Specific topics: Biogeochemistry of savanna and plantation ecosystems. Controls on nitrogen, carbon and phosphorus cycling in savannas. Soil-root interactions, biological nitrogen fixation and mycorrhizae, nutrient acquisition and the rhizosphere. Sustainability of plantations in South Africa. Biogenic trace gas emissions, focusing on biosphere-atmosphere interactions. Tropical soil fertility, soil biological processes and sustainable agriculture. I usually have a postgraduate school of about 10-12 students, doing MSc and PhD degrees under my supervision. Projects for students are offered in the areas listed below. A Co-operative Research Projects
Joint research projects with the following organizations:
Nutrient cycling and sustainability of plantations. Research work is ongoing with Sappi, Global Forest Products and the Institute for Commercial Forestry Research. This work forms part of a bilateral agreement with Sweden and funding is sourced from Sida and the NRF. Prof Sune Linder is my Swedish colleague.
I have been actively involved with the Tropical Soil Biology and Fertility Programme, an Institute of the International Centre for Tropical Agricultural Research for the last 10 years. This programme aims at improving the sustainability of agriculture in tropical regions through an understanding of soil biological properties.
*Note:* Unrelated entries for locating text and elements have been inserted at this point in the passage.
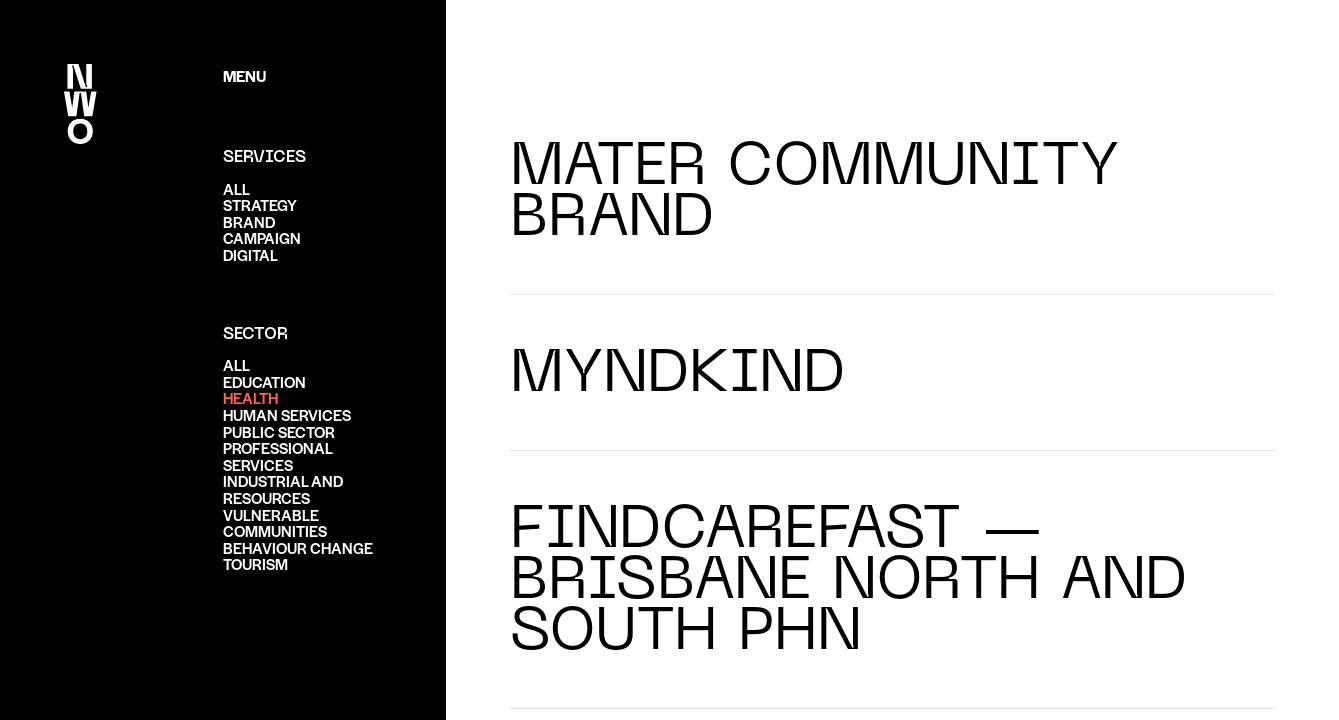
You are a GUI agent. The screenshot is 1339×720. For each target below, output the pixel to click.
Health (250, 397)
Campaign (262, 237)
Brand (249, 221)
I am actively involved in nutrient cycling research in the Kruger National Park together with a number of national and international colleagues.
The Southern African Fire Atmosphere Research Initiative (SAFARI) in 1992 and 2000 was the start of collaboration with NASA, EPA (USA) and the Max Planck Institute (Mainz-Germany). These projects are all associated with improving the understanding of biogenic trace gas emissions and the modelling of these emissions on a regional scale.